# Required action
Please transcribe the data exactly as shown, skipping the images.

START Given records

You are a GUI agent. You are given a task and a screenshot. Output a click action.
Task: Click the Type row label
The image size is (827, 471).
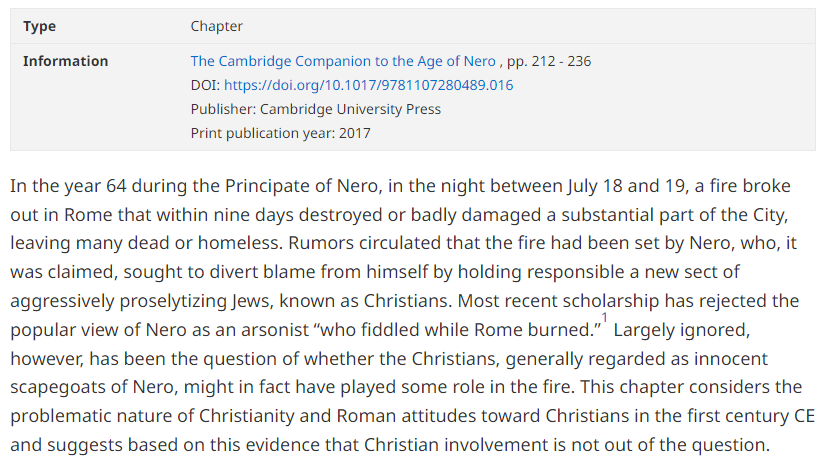[40, 26]
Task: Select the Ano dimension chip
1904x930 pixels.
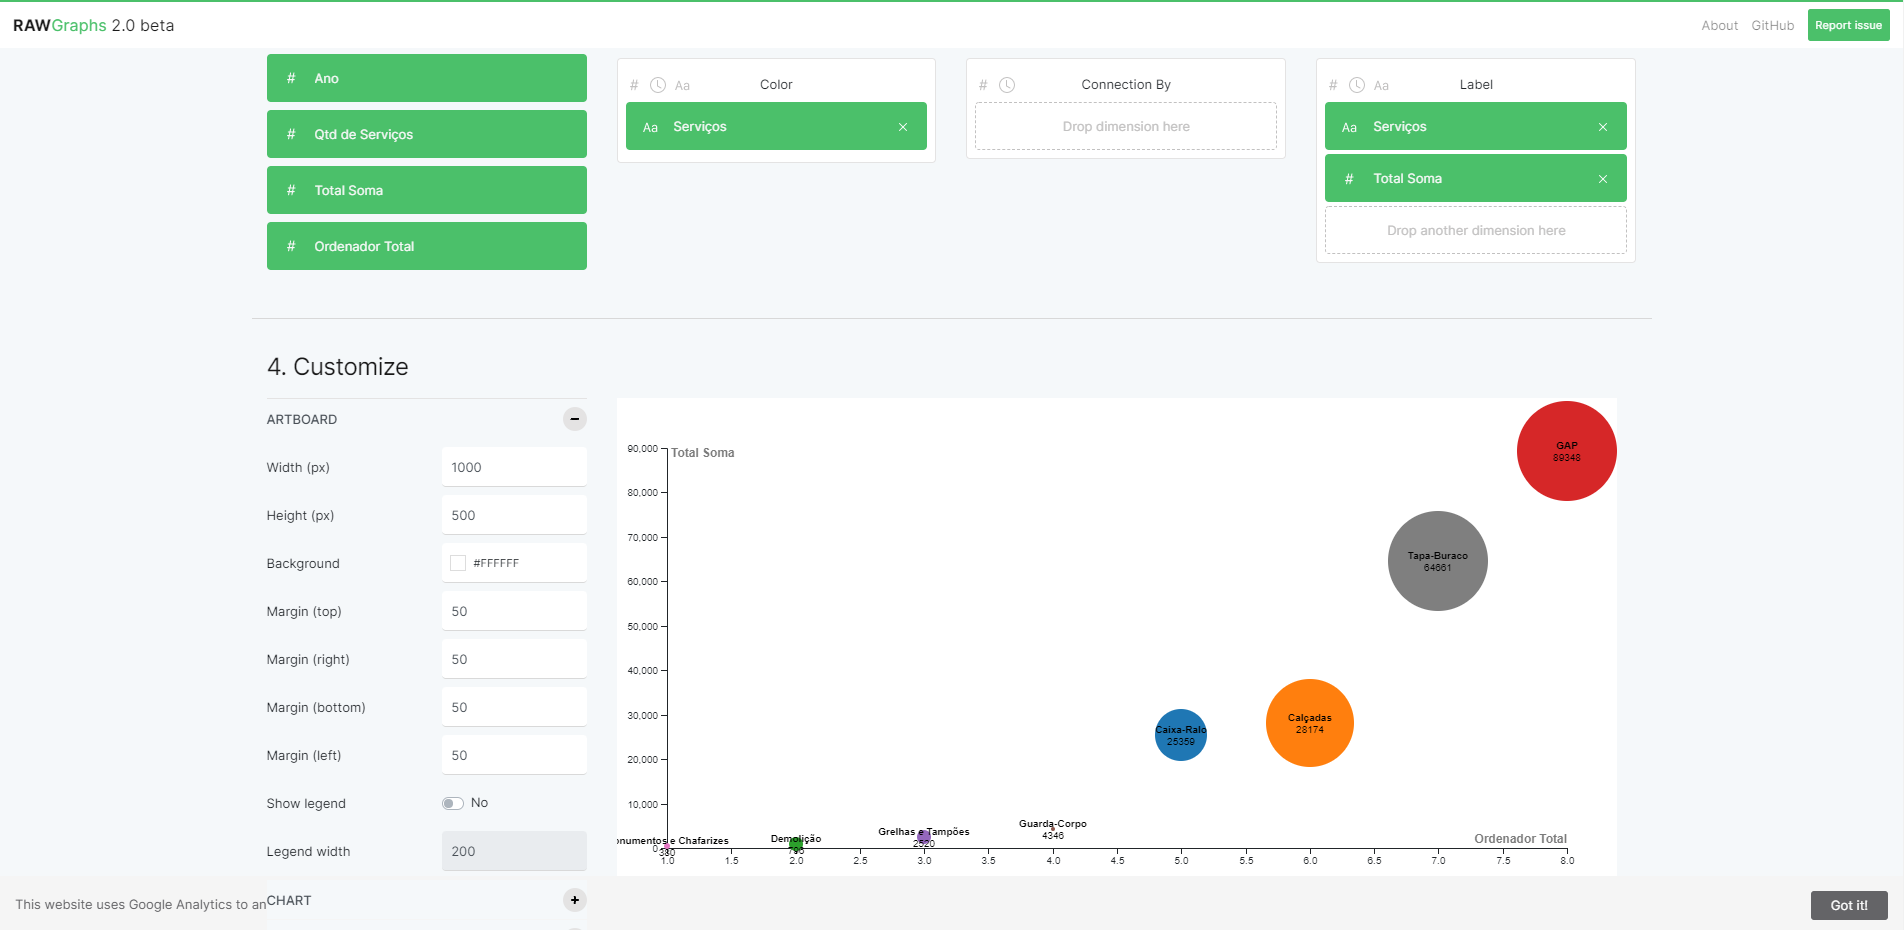Action: (x=427, y=78)
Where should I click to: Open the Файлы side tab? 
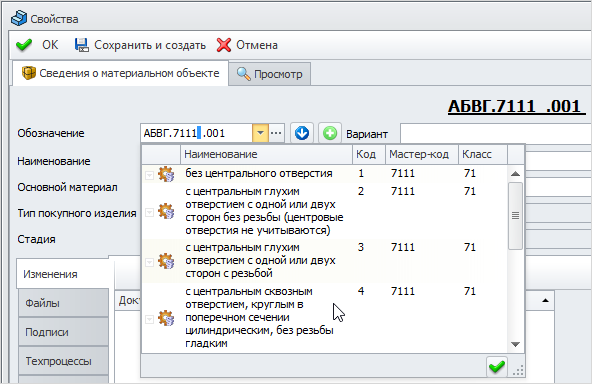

END Given records

# Completed task
You are a GUI agent. You are given a task and a screenshot. Output a click action.
Task: Click the Type row label
The image size is (827, 471).
[40, 26]
Task: Select the Ano dimension chip
1904x930 pixels.
Action: (x=427, y=78)
Where should I click to: Open the Файлы side tab? 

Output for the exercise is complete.